I think Capra's film gives me insight into Ozayr's provocation, in that no matter how insignificant one feels, every person--and, delving into today's lecture a bit, THING (something containing matter)--affects the environment in which we live. The way I look at it is that we are all members of the one living organism that is our universe; each of us contributes in some way, either large or small, to the betterment or detriment of our world. So, the very second upon release from the constraints of the architecture school program, I would start affecting the environment just by living and breathing. As long as I am in existence, I am affecting the world. But being the change-the-world kind of ambitious individual that I am, I would do much more than passively be alive.


I would impact my environment wherever I decided to go. In an ideal, utopian sort of situation for me, it would be traveling the world working on global development. To begin my work in development, I would definitely take a trip down to the American Gulf Coast and work on hands-on restoration of the built and natural environment there. But the environment of the Gulf Coast region won't forever be in need of alteration. So I would have to look elsewhere for a permanent place to have a major impact architecturally, physically, and artistically on the environment. I would likely travel to a third world country in Africa, Asia, Eastern Europe, or Latin America. In such a place, I could immensely impact the environment architecturally, culturally, economically, and socially in some pretty big ways.


For possibility's sake, let's say I choose to take my change-the-world ambitions, free from the constraints of the architecture school, to Liberia. Since 1989, the country has been in a constant state of flux, witnessing two civil wars that have collectively caused a devastated economy and a displaced citizenry. An economy in shambles has consequently created a country of poverty. Adding to this is another disheartening statistic. According to a UNESCO publication, 65% of primary-school-age-children attend school while 24% of secondary-school-age-children are enrolled. As I've discussed in previous blogs, education is something that I view as extremely important for the future of our country and for sake of human progress. I truly believe that addressing problematic education systems has the potential to drastically change the world for the better. A more educated person is more likely to contribute in a larger way to the betterment of his or her environment. More people impacting a bad environment in positive ways can gradually build a good environment.
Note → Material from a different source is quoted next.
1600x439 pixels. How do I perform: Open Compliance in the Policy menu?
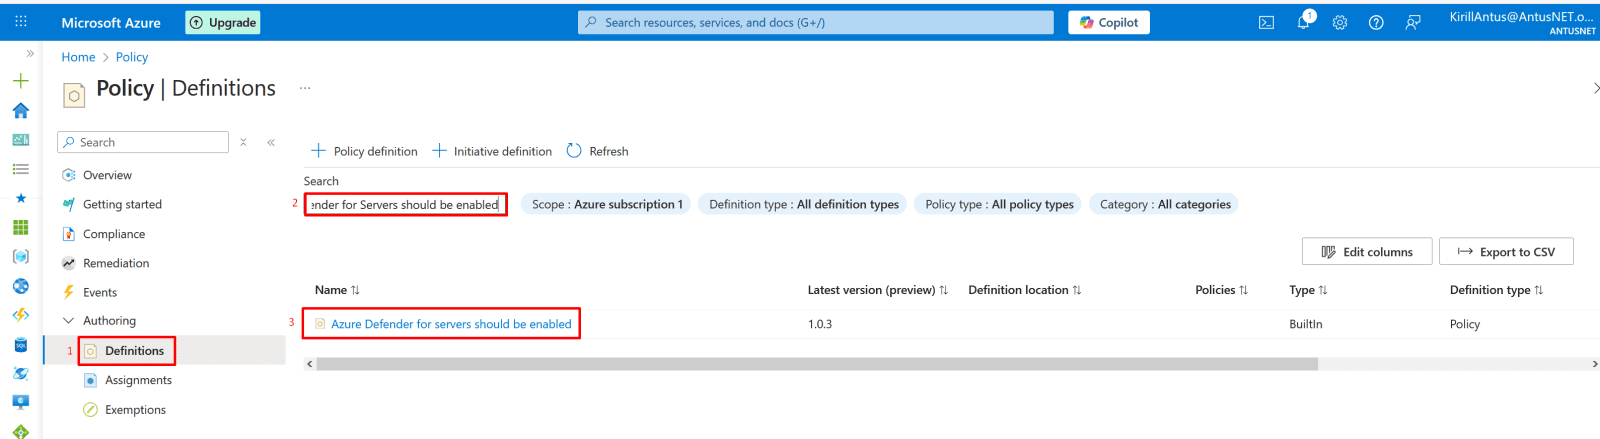pyautogui.click(x=113, y=234)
Children at the Esther Bacon Elementary School, Monrovia, Liberia. November 2004





Children at Feed My People Sponsored Liberian School





African School Building, 2004 Aga Khan Award Winning Design


This award-winning design for an African School house exemplifies the kind of build/design work I would pursue with the purpose of impacting my environment in a positive way outside of the constraints of the architecture school that I am currently held bound by. I really appreciate the use of readily available inexpensive natural materials in combination with durable recycled steel in the construction of this school building. The building provides ample shelter from the elements and relief from the desert sun, giving the school children a decent learning environment.



Typical Existing African School Setup


The sight of these school "buildings" (and I really mean to emphasize the quotation marks) is deeply saddening to me. The fact that most existing Liberian school buildings are in the model of Laugier's primitive hut with no walls and little more than a thatched roof supported by a few sticks poses a serious design problem. In order to learn, children need a well-programmed school building in which to do so. As Christian Norberg-Schulz asserts in his article on "Place," a particular environment with a specific program requires a certain character and spatial organization. The primitive hut doesn't satisfy either of a school building environment's requirements.